Stored data entries:
------------------------------------------------------------

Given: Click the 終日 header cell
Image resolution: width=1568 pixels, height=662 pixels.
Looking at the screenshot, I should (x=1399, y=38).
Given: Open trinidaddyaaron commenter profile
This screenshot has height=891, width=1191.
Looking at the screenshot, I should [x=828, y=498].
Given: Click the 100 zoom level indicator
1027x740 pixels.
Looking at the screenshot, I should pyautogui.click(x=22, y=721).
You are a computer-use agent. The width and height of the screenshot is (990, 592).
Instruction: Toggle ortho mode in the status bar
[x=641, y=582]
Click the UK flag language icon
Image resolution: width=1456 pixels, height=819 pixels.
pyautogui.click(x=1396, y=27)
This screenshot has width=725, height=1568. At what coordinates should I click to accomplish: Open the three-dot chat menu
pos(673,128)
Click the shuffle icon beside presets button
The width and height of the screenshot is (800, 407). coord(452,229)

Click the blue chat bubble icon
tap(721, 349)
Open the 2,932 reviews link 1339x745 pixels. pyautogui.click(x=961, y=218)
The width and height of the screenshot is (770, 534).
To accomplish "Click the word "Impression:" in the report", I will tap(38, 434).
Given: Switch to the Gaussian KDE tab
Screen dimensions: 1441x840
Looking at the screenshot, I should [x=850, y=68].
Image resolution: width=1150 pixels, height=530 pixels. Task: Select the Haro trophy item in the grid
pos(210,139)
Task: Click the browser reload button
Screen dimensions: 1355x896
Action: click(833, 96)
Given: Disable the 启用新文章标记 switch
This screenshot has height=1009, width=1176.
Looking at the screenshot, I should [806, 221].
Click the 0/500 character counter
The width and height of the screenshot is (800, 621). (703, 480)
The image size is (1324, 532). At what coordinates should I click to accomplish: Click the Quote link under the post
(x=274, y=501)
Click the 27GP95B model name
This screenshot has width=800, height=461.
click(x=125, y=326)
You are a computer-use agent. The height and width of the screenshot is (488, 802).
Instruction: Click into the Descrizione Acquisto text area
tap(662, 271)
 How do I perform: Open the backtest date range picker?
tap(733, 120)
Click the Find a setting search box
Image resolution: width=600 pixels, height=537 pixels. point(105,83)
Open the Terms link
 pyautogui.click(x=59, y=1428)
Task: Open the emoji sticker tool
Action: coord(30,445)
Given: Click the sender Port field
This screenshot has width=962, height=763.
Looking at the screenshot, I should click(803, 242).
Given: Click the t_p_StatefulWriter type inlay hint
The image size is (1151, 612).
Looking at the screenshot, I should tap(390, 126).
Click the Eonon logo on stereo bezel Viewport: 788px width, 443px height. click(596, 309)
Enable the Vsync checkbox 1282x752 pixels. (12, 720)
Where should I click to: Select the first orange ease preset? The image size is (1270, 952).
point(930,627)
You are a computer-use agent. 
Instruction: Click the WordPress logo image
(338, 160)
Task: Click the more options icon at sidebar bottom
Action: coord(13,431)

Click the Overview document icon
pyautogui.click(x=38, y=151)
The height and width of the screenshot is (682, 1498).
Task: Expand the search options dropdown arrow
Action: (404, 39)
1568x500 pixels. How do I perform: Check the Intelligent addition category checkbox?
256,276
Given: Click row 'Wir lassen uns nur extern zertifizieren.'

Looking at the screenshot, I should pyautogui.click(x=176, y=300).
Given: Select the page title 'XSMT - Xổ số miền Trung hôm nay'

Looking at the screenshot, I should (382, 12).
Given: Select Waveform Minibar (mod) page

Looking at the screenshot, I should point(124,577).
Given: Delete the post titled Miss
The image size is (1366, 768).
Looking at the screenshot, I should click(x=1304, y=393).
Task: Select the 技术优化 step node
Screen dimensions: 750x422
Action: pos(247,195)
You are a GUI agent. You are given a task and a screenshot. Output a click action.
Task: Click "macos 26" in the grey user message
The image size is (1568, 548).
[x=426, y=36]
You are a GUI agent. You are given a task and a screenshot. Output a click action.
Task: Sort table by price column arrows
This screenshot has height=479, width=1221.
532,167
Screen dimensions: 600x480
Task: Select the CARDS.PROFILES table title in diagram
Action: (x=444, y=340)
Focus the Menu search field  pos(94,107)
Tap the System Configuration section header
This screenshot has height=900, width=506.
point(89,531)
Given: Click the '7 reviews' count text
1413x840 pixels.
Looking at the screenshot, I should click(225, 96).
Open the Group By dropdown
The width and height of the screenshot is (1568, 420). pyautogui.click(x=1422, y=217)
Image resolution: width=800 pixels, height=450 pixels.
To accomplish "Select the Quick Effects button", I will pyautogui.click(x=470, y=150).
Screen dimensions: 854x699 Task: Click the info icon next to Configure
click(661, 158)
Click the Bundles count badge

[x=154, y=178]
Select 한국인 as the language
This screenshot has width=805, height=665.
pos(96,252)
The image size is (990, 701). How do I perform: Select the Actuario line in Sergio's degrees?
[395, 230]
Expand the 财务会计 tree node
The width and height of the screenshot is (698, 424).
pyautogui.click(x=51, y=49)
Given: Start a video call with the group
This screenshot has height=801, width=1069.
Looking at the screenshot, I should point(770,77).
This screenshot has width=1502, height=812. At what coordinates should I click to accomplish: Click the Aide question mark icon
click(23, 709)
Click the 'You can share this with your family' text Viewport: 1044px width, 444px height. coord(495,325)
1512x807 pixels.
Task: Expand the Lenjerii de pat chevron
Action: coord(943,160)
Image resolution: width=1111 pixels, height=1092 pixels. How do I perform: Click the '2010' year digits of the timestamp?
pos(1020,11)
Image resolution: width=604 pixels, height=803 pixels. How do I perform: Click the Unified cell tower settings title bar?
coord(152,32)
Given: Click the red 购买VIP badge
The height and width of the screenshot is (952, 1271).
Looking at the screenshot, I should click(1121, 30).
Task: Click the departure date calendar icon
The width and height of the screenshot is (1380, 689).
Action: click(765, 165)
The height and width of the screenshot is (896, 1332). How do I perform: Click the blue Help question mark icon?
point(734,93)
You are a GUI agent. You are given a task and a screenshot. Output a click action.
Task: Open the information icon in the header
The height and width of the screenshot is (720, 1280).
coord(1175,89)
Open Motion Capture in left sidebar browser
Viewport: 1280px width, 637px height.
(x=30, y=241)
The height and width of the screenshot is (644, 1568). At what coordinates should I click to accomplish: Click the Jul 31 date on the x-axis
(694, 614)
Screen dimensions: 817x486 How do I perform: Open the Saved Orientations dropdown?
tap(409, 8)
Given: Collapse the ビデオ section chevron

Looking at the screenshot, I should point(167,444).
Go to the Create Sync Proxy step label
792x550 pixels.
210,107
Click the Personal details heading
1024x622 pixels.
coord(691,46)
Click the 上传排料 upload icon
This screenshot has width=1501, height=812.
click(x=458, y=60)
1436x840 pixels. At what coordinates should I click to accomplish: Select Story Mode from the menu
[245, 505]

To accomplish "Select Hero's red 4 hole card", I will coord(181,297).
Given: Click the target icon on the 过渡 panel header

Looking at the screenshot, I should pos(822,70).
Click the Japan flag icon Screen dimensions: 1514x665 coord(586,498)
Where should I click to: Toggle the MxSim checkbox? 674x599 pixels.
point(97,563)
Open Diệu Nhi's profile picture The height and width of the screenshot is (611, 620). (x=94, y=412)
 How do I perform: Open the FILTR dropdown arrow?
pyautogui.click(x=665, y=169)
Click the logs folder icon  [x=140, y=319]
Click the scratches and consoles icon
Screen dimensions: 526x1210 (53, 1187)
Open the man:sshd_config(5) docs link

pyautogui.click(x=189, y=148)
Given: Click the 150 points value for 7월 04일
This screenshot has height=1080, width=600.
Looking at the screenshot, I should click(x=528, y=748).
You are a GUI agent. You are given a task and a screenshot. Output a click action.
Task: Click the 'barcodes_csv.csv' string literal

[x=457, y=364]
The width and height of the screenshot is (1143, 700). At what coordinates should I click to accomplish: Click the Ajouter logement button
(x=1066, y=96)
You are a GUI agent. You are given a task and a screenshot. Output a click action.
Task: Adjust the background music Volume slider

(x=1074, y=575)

------------------------------------------------------------

▶ _Instructions to follow_: Read the data above. Pull out each line in which the string "node" appears.

▶ _Task output_:
Task: Select the 技术优化 step node
Expand the 财务会计 tree node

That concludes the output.